The Affordable Care Act was supposed to solve this problem by lumping everyone together to even out rates. Making rates more reasonable for many Americans meant requiring some of us to pay more.
Market dynamics
The government’s attempt to keep President Barack Obama’s oft-repeated promise that “if you like your current plan, you can keep it” didn’t help. Employers with low-cost plans and healthier workforces chose to be grandfathered out of many new requirements, leaving a much less healthy – and more expensive to cover – pool for pricing everyone else’s insurance.
Nevertheless, the share of adults without health insurance fell to a record low of 10.9 percent in late 2016, from 18 percent before the health insurance exchanges opened in October 2013, as measured by polling by Gallup and Sharecare. (The uninsurance rate has ticked up to 11.7 percent since Trump took office.)
What would be a good way to get the remaining 28 million Americansinsured at a reasonable cost? It may seem obvious that letting small businesses without much purchasing power in the health insurance market band together will enable them to get the same deals as large self-insured companies – which get to choose among a variety of options.
In most markets, this kind of diversity and choice fosters the robust competition Trump says he wants to see. But in health insurance, this may lead to fragmentation and market failure.
That’s because as insurers scramble for ideal customers – those least likely to get sick – they drive higher-risk people away by charging them higher premiums and making them foot a bigger share of their medical bills. Unfortunately, the latter (people often with preexisting conditions and requiring long-term treatment) really need medical care and the insurance coverage required to get it.
Because of this, all but the largest of the association health plans that the executive order is supposed to encourage still will most likely exclude high-risk individuals and employers, just as they have in the past, as health law expert Tim Jost predicts.
How will the vulnerable get health care?
Trump said that his executive order will help “millions and millions of people.” But I believe it is more likely to drive coverage for many out of reach while benefiting the Americans whose insurance needs are relatively minimal.
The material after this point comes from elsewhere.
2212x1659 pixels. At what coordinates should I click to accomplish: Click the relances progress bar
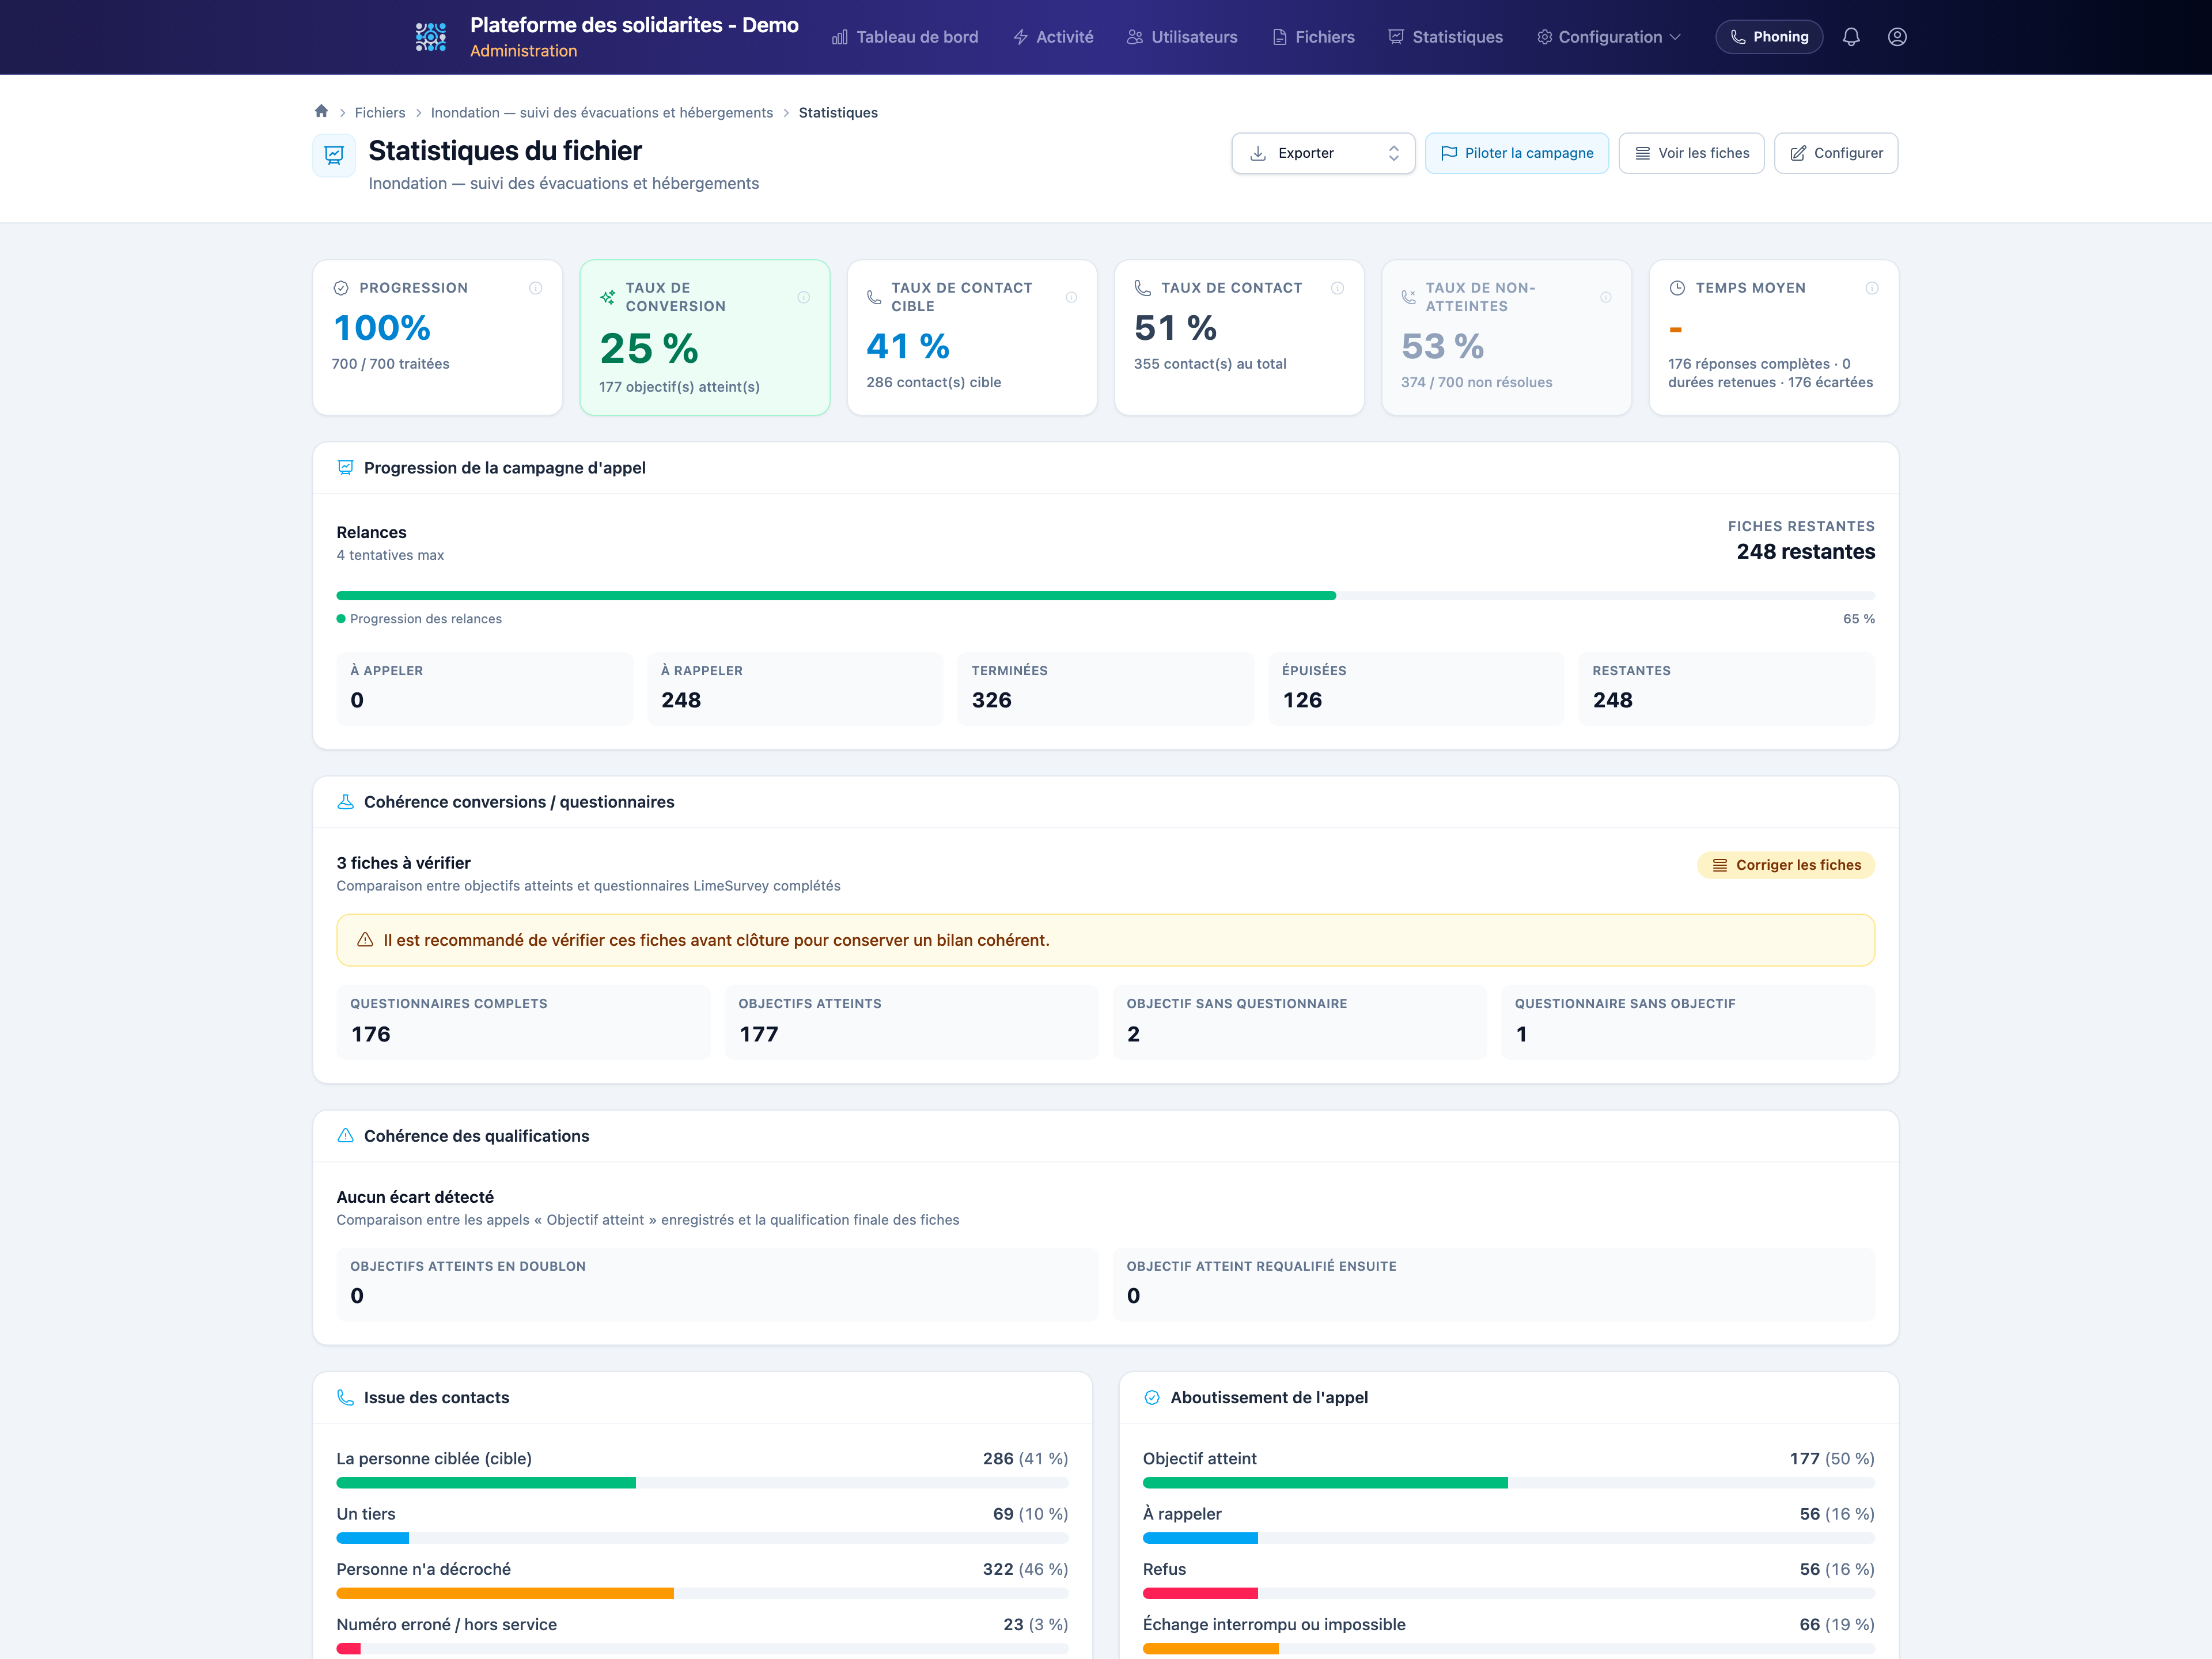(x=1105, y=596)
One could argue that the government should never have tried to force healthier people to pay so much more for coverage to make it affordable for everyone else. Yet the nation needs a mechanism to help Americans with chronic and preexisting conditions pay for the medical care they need.
Establishing high-risk pools is one way to make this work, and they definitely can help as long as there is funding available. Unfortunately, most attempts to handle high-risk individuals this way have run out of money and left vulnerable patients high and dry. Trump’s approach does nothing to deal with this.
Any solution that makes health insurance more affordable across the board will need to be comprehensive. I believe Trump is instead embarking on a process that is both naïve and piecemeal based on wishful thinking regarding the power of markets to resolve all the problems with this difficult sector.
During his signing ceremony, he promised that the policies established by the order would “cost the government virtually nothing.” If that proves true, it is likely that we will receive exactly what we pay for.